The report revealed that Dangote’s upstream oil assets, specifically Oil Mining Leases (OMLs) 71 and 72, located in the Niger Delta, are projected to begin pumping about 40,000 barrels of crude oil per day (bpd) in the initial phase of production.
“Dangote’s upstream assets in the Niger Delta, Oil Mining Lease 71 and 72, could soon provide another supply injection, with production expected to start this month and reach up to 40,000 b/d,” the report stated.
The report also noted that Alhaji Aliko Dangote, Group President of the Dangote Industries Limited, remains committed to expanding the conglomerate’s energy footprint through new upstream opportunities, which would strengthen the group’s asset base and domestic supply capacity.
While the refinery has faced early challenges in sourcing crude oil, S&P Global highlighted that the company recently achieved a breakthrough supply agreement with the Nigerian National Petroleum Company Limited (NNPC) to ease constraints.

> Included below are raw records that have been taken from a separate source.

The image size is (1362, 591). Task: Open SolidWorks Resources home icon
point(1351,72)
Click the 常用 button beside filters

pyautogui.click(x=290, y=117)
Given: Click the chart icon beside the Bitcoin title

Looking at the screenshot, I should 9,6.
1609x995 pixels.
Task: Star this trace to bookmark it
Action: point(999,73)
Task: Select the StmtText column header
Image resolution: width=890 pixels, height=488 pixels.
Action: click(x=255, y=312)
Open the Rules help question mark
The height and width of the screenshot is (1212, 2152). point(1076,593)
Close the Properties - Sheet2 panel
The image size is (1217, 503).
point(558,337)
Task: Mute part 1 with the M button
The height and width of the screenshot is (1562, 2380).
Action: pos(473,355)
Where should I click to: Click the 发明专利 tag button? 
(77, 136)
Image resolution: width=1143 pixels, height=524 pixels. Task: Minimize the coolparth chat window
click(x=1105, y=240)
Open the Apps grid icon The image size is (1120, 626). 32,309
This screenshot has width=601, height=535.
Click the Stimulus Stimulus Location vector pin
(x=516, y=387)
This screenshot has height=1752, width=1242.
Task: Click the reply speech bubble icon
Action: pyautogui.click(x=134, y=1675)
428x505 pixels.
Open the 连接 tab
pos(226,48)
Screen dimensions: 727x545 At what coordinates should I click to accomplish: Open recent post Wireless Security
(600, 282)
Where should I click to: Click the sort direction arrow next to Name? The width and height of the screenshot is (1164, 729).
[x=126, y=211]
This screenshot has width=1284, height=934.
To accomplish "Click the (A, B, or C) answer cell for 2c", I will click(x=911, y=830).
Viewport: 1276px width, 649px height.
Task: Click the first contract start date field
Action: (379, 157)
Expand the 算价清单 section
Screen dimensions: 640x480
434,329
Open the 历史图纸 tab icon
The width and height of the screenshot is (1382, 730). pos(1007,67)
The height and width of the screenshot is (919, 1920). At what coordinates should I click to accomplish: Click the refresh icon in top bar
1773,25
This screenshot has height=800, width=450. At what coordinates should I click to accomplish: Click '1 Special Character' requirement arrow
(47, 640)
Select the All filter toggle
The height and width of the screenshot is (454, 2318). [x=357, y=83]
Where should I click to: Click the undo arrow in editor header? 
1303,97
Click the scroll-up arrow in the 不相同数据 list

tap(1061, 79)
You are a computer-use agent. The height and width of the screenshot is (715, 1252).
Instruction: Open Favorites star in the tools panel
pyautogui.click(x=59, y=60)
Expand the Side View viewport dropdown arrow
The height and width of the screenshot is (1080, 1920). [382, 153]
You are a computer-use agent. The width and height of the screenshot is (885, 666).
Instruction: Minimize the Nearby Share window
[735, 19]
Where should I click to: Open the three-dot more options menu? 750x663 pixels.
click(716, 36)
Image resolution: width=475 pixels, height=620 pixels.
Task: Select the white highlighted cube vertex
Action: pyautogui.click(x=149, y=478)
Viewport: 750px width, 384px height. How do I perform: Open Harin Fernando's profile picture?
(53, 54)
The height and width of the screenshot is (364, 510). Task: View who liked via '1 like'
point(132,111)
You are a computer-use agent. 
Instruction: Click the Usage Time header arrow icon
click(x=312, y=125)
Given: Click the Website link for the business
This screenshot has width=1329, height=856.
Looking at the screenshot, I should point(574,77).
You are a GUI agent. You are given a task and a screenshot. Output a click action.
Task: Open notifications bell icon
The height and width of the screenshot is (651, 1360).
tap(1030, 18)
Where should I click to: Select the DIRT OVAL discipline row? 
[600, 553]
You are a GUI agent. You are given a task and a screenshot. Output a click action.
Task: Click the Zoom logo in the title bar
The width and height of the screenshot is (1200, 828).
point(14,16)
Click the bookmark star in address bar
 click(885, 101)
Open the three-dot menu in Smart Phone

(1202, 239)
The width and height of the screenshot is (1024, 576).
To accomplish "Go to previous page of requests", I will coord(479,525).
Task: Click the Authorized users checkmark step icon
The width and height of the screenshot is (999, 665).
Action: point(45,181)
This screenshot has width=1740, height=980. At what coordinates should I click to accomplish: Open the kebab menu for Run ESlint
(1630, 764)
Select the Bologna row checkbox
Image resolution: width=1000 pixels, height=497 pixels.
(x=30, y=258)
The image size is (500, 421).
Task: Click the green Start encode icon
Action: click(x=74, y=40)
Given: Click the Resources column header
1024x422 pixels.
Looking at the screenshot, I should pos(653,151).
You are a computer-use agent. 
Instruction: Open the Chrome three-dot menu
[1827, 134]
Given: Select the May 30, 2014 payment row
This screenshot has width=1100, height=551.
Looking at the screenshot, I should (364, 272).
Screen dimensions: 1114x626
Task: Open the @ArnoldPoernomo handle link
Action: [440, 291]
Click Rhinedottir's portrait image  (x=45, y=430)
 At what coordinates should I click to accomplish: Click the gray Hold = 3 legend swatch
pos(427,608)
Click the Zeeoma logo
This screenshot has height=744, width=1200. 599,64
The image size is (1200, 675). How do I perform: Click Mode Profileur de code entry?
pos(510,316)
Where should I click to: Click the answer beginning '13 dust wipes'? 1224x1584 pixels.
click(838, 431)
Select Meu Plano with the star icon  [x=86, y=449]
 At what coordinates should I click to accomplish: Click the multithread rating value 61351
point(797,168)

Under the current “crude-for-naira” swap deal, NNPC supplies Dangote with 14 crude oil cargoes — or the equivalent value in U.S. dollars — in exchange for an equivalent volume of gasoline and gasoil to be delivered in naira.
Industry observers believe the commencement of local crude production by Dangote’s upstream arm will not only enhance the refinery’s efficiency but also reduce Nigeria’s dependence on importedpetroleum products, solidifying the country’s march toward energy independence.